(Beginning of SUPPLIED INFORMATION)

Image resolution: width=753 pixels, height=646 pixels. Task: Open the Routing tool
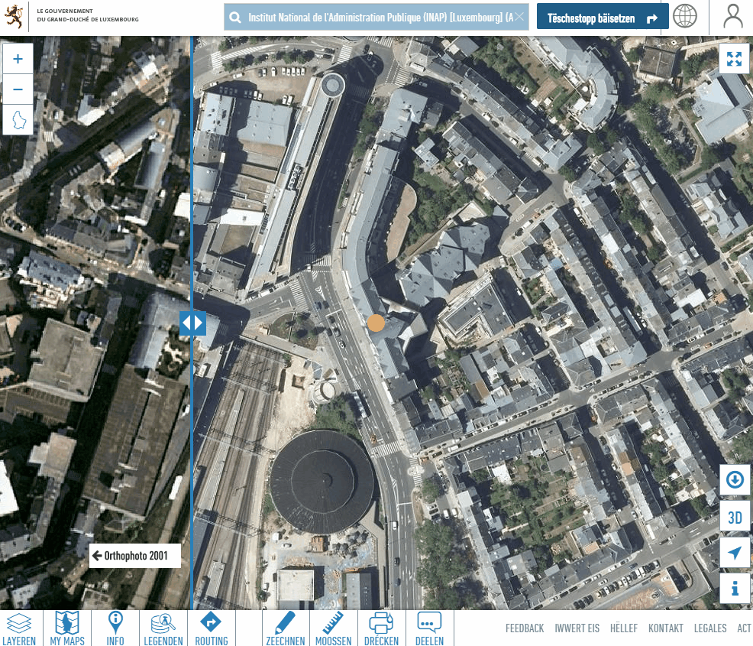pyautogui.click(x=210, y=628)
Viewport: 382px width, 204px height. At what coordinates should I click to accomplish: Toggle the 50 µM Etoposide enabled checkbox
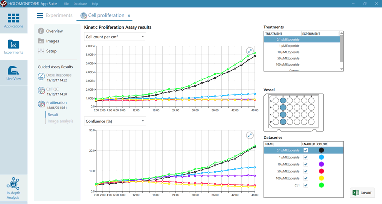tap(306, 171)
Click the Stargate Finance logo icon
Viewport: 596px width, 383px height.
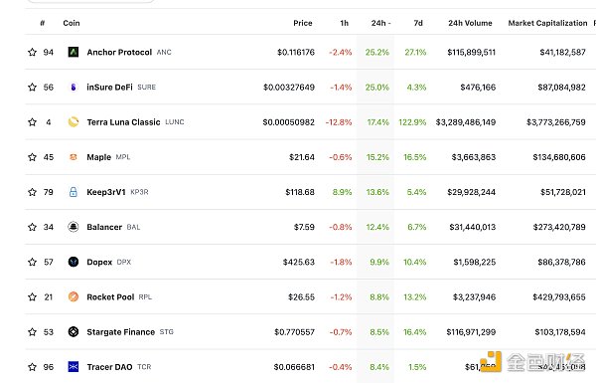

(End of SUPPLIED INFORMATION)

■ **YOUR GOAL**: Give back the entire listing verbatim, without the pictures.

■ **ANSWER FOR THE TASK**:
Image resolution: width=753 pixels, height=646 pixels. Task: Open the Routing tool
pyautogui.click(x=210, y=628)
Viewport: 382px width, 204px height. At what coordinates should I click to accomplish: Toggle the 50 µM Etoposide enabled checkbox
tap(306, 171)
Click the Stargate Finance logo icon
Viewport: 596px width, 383px height.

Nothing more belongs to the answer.